Typhoon fla 7000 fluorescent image analyzer

100 ng of spike-in NAD-RNA (38 nt) and 200 ng of m⁷Gppp-RNA (45 nt) were incubated with 100 mM HEEB (1 M stock in DMSO) with ADPRC (25 μg/ml) in 100 μl of ADPRC reaction buffer (50 mM Na-HEPES pH 7.0, 5 mM MgCl₂) at 37°C for 1 h. 100 μl of DEPC-treated H₂O was then added and acid phenol/ether extraction was performed to stop the reaction (17 (link)). RNAs were precipitated by ethanol, re-dissolved in 20 μl of DEPC-treated H₂O. 5 μl of biotinylated RNAs were kept as input. After HEEB reaction, biotinylated RNAs were incubated with streptavidin bead particles (6 μl, MedChemExpress, catalog: HY-K0208) and 0.4 U/μl of RNase Inhibitor (Takara Bio, catalog: 2313B) at 25°C for 30 min. Beads were washed four times with streptavidin wash buffer (50 mM Tris–HCl (pH 7.4) and 8 M urea), and three times with DEPC-treated H₂O. The biotinylated RNA on the beads was extracted with Trizol LS (Ambion, catalog: 10296010) and chloroform. Input (see above) RNAs and the biotinylated RNA on the beads were analyzed by an 8% polyacrylamide TBE urea PAGE gel. Gel was stained by SYBR Gold and fluorescence was detected by Typhoon FLA 7000 fluorescent image analyzer (GE Life Science).

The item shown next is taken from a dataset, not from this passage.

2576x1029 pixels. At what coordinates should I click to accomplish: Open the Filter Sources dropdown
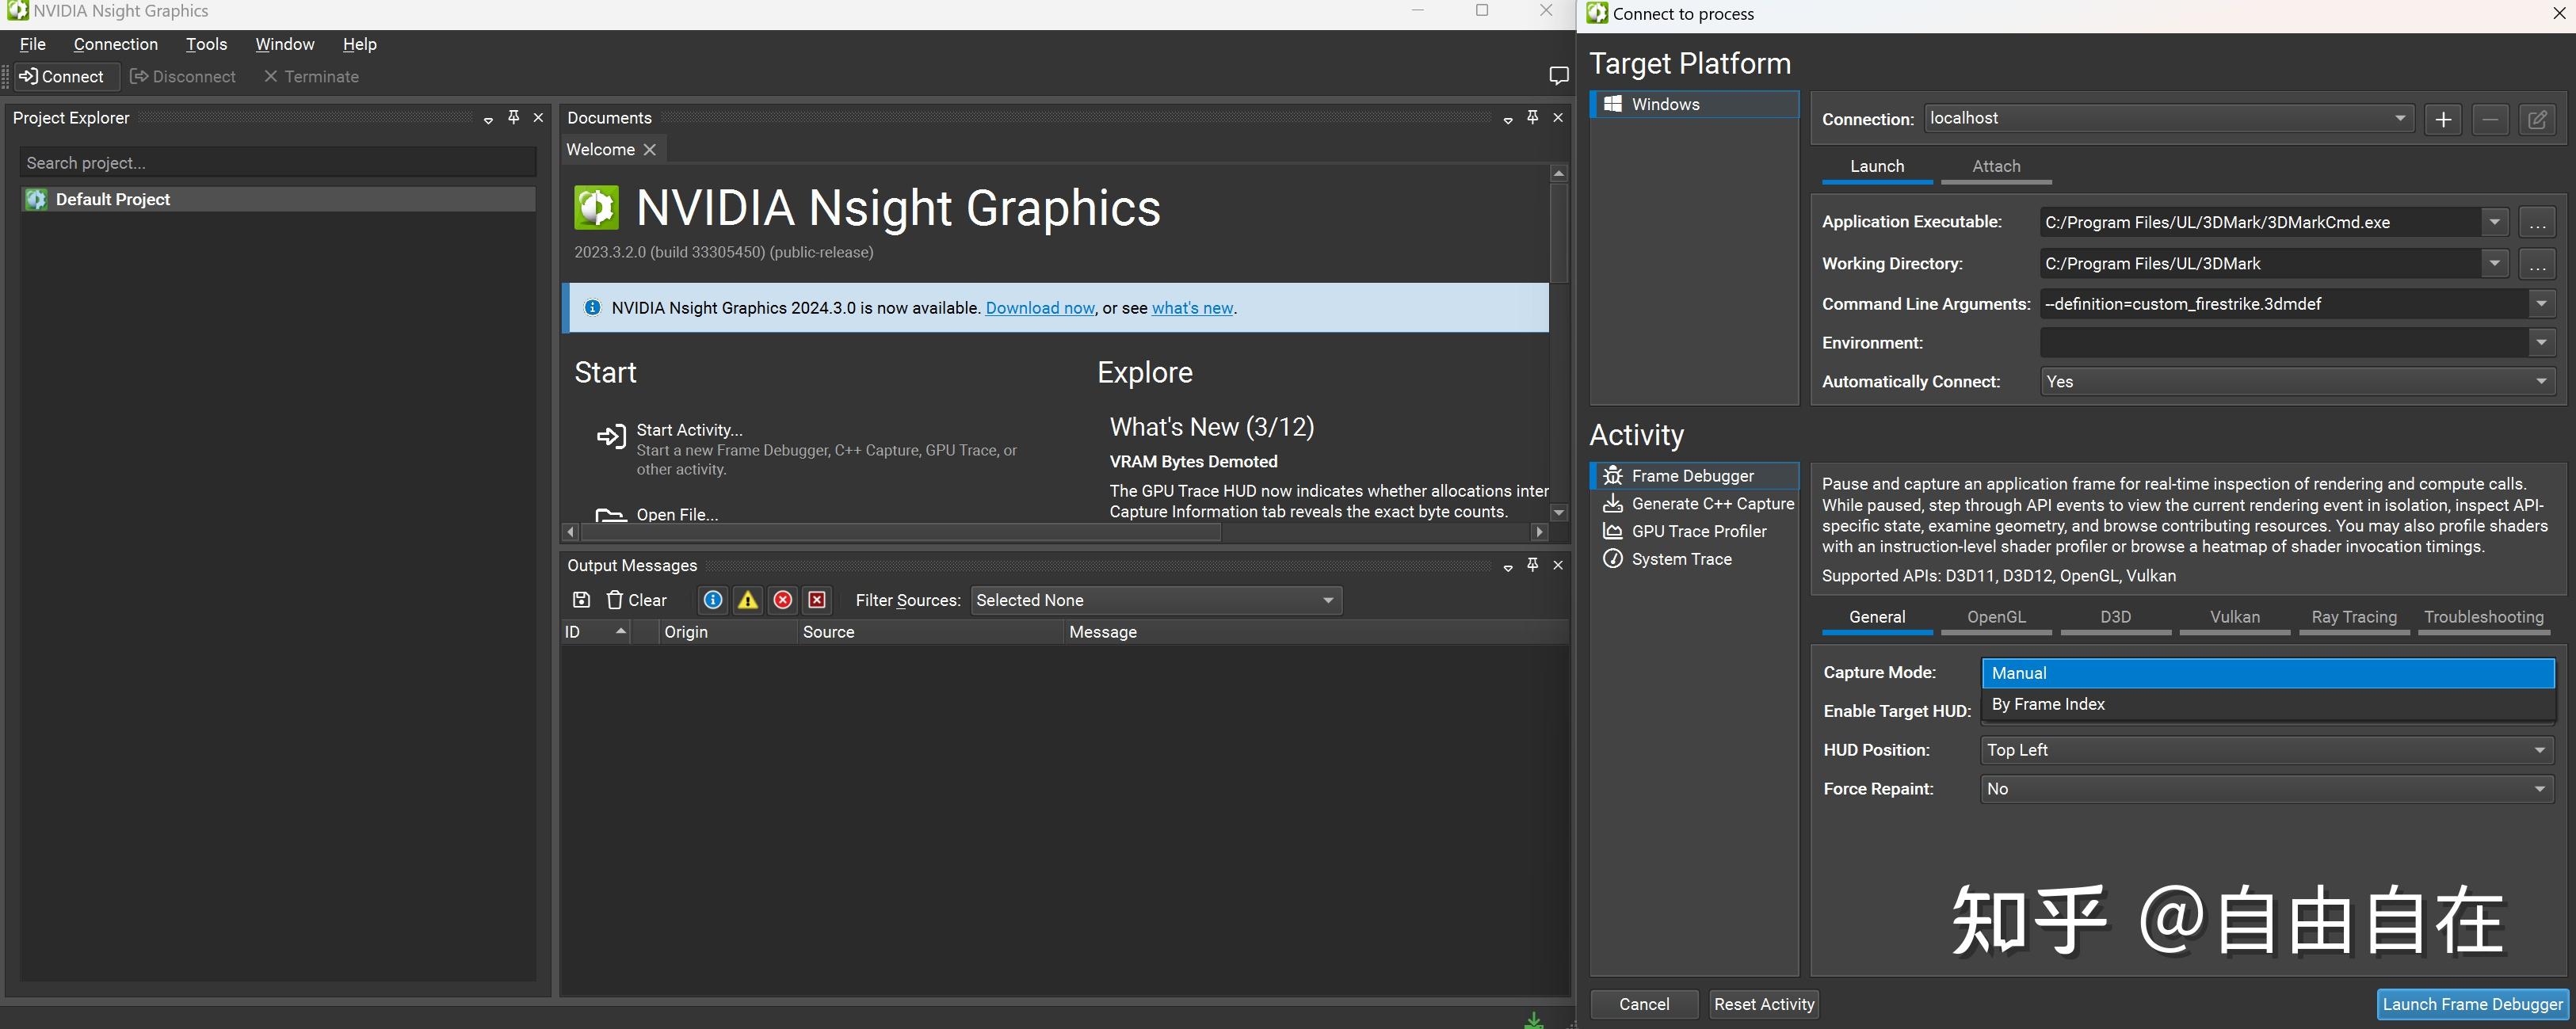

100 ng of spike-in NAD-RNA (38 nt) and 200 ng of m⁷Gppp-RNA (45 nt) were mixed together and incubated with 500 nM NudC (New England Biolabs, catalog: M0607S) in 25 μl of NudC reaction buffer (100 mM NaCl, 50 mM Tris–HCl pH 7.9, 10 mM MgCl₂, 100 μg/ml Recombinant Albumin) at 37°C for 30 min. Product was purified with Trizol LS (Ambion, catalog: 10296010) and analyzed by an 8% polyacrylamide TBE urea gel. Gel was stained by SYBR Gold (Invitrogen, catalog: S11494) and fluorescence was detected by Typhoon FLA 7000 fluorescent image analyzer (GE Life Science).

Boronic acid beads (30 μl, Smart-Lifesciences, catalog: SA057005) were washed 3 times with binding buffer (50 mM Na-HEPES, 1 M NaCl, PH 7.8), and then incubated with RNA oligonucleotide in binding buffer in a thermomixer at 37°C for 2 h. Beads were then washed 3 times with wash buffer (50 mM PBS, pH 7.4, 6 M urea); RNA oligonucleotide bound by the beads was extracted with Trizol LS (Ambion, catalog: 10296010)). Purified RNA product was analyzed by an 8% polyacrylamide TBE–urea PAGE gel. Gel was stained by SYBR Gold and fluorescence was detected by Typhoon FLA 7000 fluorescent image analyzer (GE Life Science).

Magnetic streptavidin beads (6 μl, MedChemExpress, catalog: HY-K0208) were washed 3 times with immobilization buffer (10 mM Na-HEPES, 1 M NaCl, 5 mM EDTA) (17 (link)), and then incubated with the purified RNA product from HEEB reaction in immobilization buffer, together with 0.4 U/μl of RNase Inhibitor, in a thermomixer at room temperature for 30 min. After the beads were washed 5 times with streptavidin wash buffer (50 mM Tris–HCl, pH 7.4, 8 M urea) (17 (link)), the biotinylated RNA on the beads was extracted with Trizol LS (Ambion, catalog: 10296010) and chloroform. The upper aqueous layer was further purified with Zymo column (Zymo Research, catalog: R1016). The purified RNA product was analyzed by an 8% polyacrylamide TBE urea PAGE gel. Gel was stained by SYBR Gold and fluorescence was detected by Typhoon FLA 7000 fluorescent image analyzer (GE Life Science).